More than 64 threads

Hey devs.
Can you please increase the number of threads for Cycles?
64 is out of date.

Or can I easily change that number in the code and compile it?

Sergey has you covered (on allowing more than 64 threads)
https://developer.blender.org/D2049

Implementing it is not near as easy as changing a number.

Thanks for the info.
But Windows sucks, I use Linux.

Hi, I know the Blender Foundation already use a 64 core, 128 thread system on Linux and it work fine.
If you need more than that you may can tell us what kind of system you use.

Cheers, mib

I use an E5 V4 system, which can have up to 88 (official) or 96 (unofficial engineering samples) threads. But there are ppl with E7 v3.

E7 v3 big business: 8 cpus / max. 288 threads
E7 v3 small business: 4 cpus / max. 144 threads
E7 v4 big business: 8 cpus / max. 384 threads

Coming 2017:
E5 V5: 2 cpus / max. 104 threads
E7 V5 big business: 8 cpus / max. 448 threads

Hi, I saw your post in the benchmark thread.
The developers work on a patch to kick this limit at moment.
My first post was wrong, this was network render.

Cheers, mib

Hehe, I use cmake-gui to configure cmake, there is also ccmake for DOS gui fans.
Cmake-gui is self-explaining more or less, you have to select source and build directory to get the basic view.
In basic view you have only on/off switches, WITH_CYCLES=ON, for example.
If you hit Advanced button you will get all lib path and also compiler flags.
You can add flags or create new entries.
Should be easy for you when you already went through the compiling process.

Cheers, mib
EDIT: Does Cycles now really use your 72 threads?

I have read about the cmake-gui, but they say I have to create a build directory first.
I think it’s more important if those flags I mentioned are usable at all, Blender may crash by the aggressiveness of those flags.
Sorry. I cannot confirm about the 72 threads usage now, it’s really hot in my room and running a 72 threads machine is no big deal. Furthermore it can be difficult to find out from the system monitor, unless you know how to reveal process and thread dependencies.

EDIT: improved context

march=nativ is usable, I checked it and never got problems.
You can use the build directory you already have.

Cheers, mib

@cpurender
Have you set the cpu frequency governor to performance mode?

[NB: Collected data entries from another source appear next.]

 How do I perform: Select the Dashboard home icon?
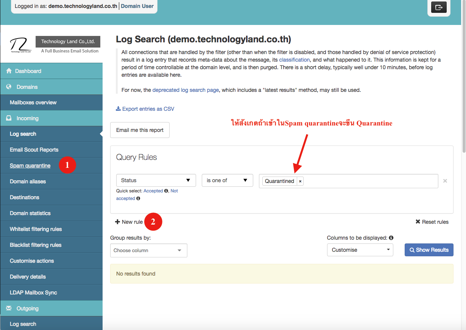point(9,70)
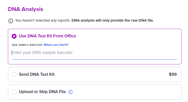
Task: Choose the Send DNA Test Kit radio button
Action: pos(14,75)
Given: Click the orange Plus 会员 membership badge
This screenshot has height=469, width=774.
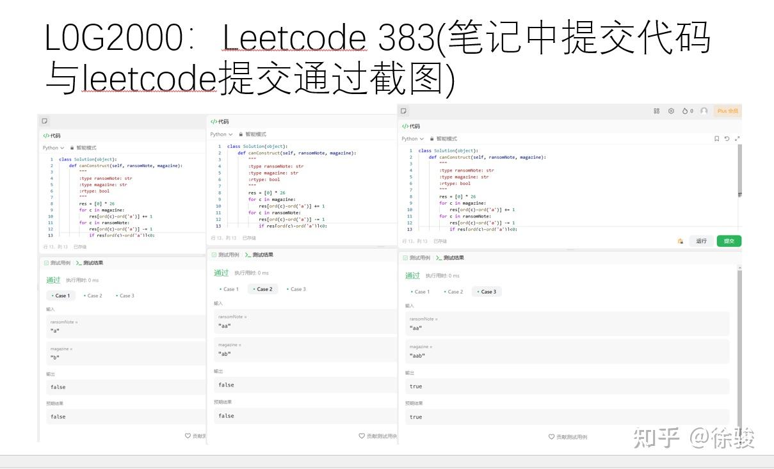Looking at the screenshot, I should click(729, 111).
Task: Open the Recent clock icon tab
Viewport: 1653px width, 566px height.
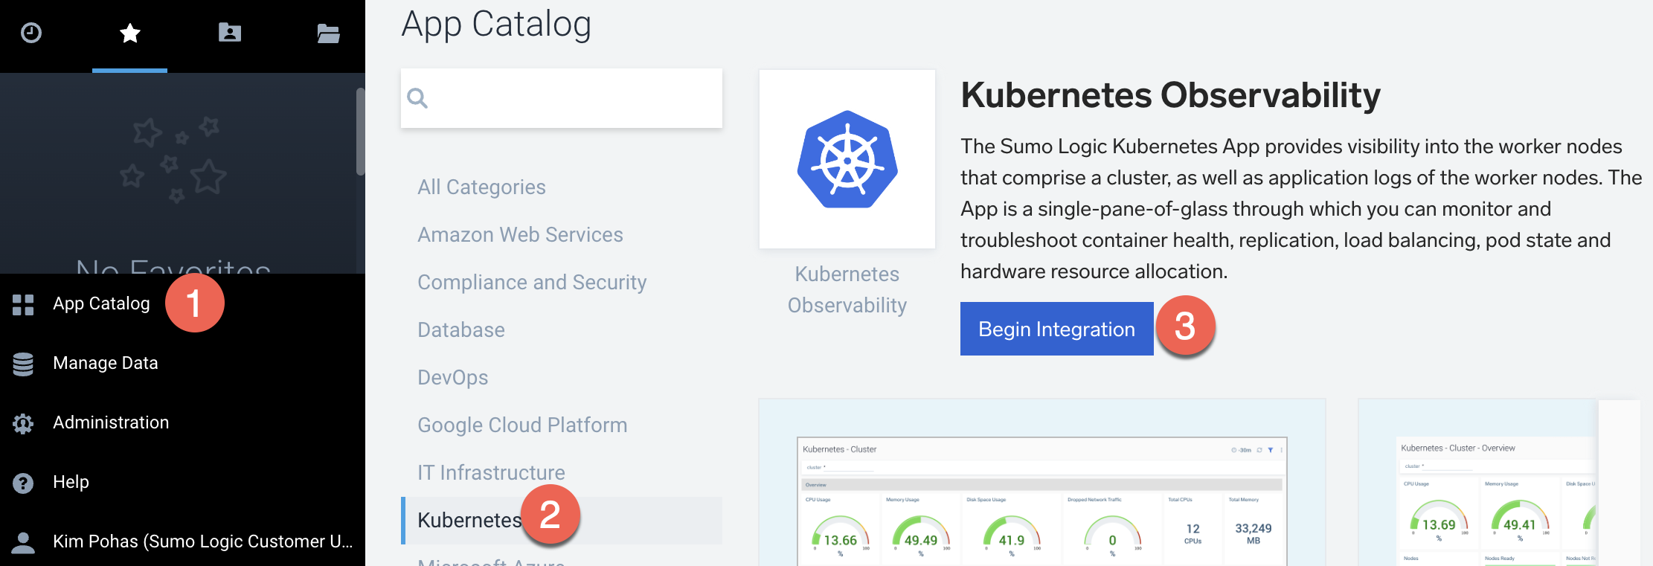Action: (31, 33)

No. But I’ll try it at a later time, when my room is cooled down to an acceptable temperature.

@cpurender
Do you have ES cpus?

Yes. E5 ES V4 18 cores / 36 threads each.

@cpurender
Ok, i’m guessing your L3 bandwidth is getting exhausted. Your uncore runs at max 1600MHz (vs stock 2800MHz)?

I don’t know about Cycles but lets say Cinebench, it shares the threads evenly and uses them efficiently, as I tested by disabling some cores in the Bios.

@cpurender
I tried lowering the uncore frequency multiplier to 16 and the result was 3 seconds lost. Anyways, you said something about the cpus running hot? I have lowered the cpu VCCIN to 1,5V (disable svid) and core & ring bus voltage offset -10mV. It should reduce the power consumption a lot, I totally recommend you try it. Have you checked the core frequencies while rendering? Are the cpus throttling?

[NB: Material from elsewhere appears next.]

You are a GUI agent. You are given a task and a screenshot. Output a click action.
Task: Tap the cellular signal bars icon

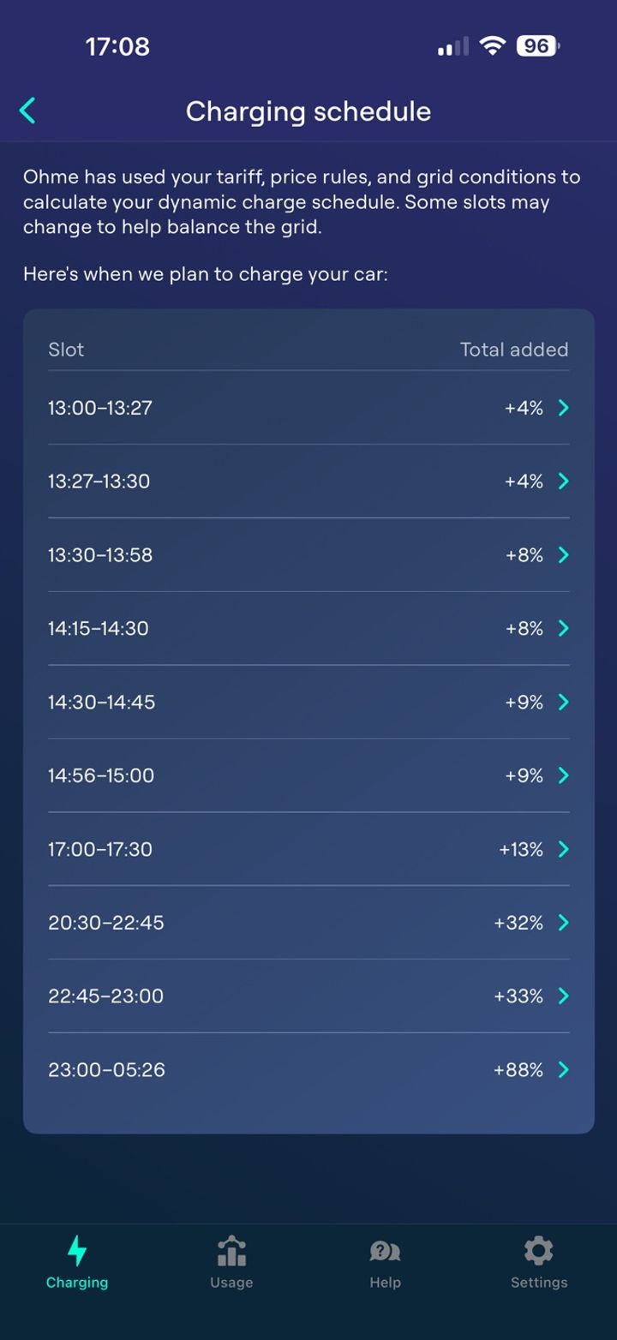click(x=452, y=46)
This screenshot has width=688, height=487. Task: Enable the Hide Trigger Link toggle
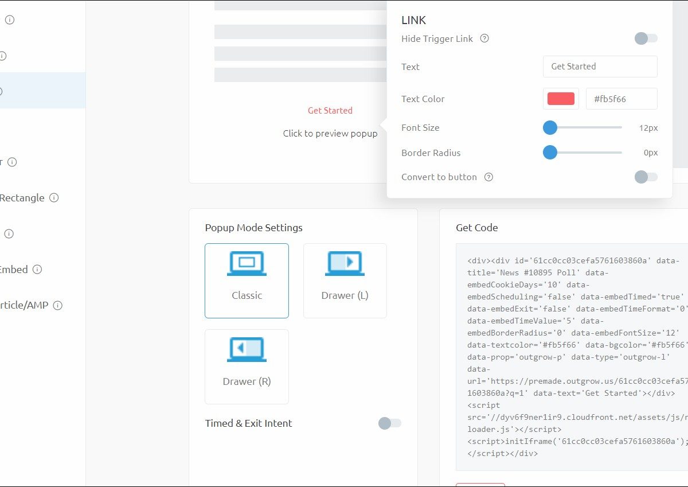click(646, 38)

I think I cannot change CPU related stuff on my motherboard.

I have just tested again and can confirm that all 72 threads are used, but normally 1 is always for Ubuntu compiz, so lets say 71.

I also tried -Ofast combined with -march=native, it seems to be slightly faster but not worth to try out.

CPUs are cooled well enough and max temperature is below 65 ° C on full load.

Ok. Now I see different results by testing my own build with different thread numbers.
Maybe I made some mistakes earlier while comparing.
BMW27.blend
60 threads: 0 min 44.63 sec
63 threads: 0 min 43.82 sec
65 threads: 0 min 42.72 sec
71 threads: 0 min 39.20 sec

The build from blender.org uses 64 (?) threads but finished in 40.xx sec.

A critical thing to remember about “threads” is that they do not(!) multiply the CPU resource: they divide it.

It’s perfectly fine to run 128 threads … if(!) you have 64 cores! That’s only two threads per core.

Furthermore, with Cycles you have one “fixed, unchanging, limiting-resource:” the GPU chip(s).

Multithreading does not speed up a so-called “CPU-bound” operation such as graphics rendering, except to the extent that it allows multiple CPU cores to be effectively employed … and then, only to the extent that “those cores, on this motherboard,” can be effectively employed. Each thread will “consume a full time-slice,” almost every time. Like it or not, there are only 1,000 milliseconds of CPU-time available in each second.

A thread-setting much larger than, say, “2x the number of cores in this machine” is, IMHO, basically wasted. Counter-productive.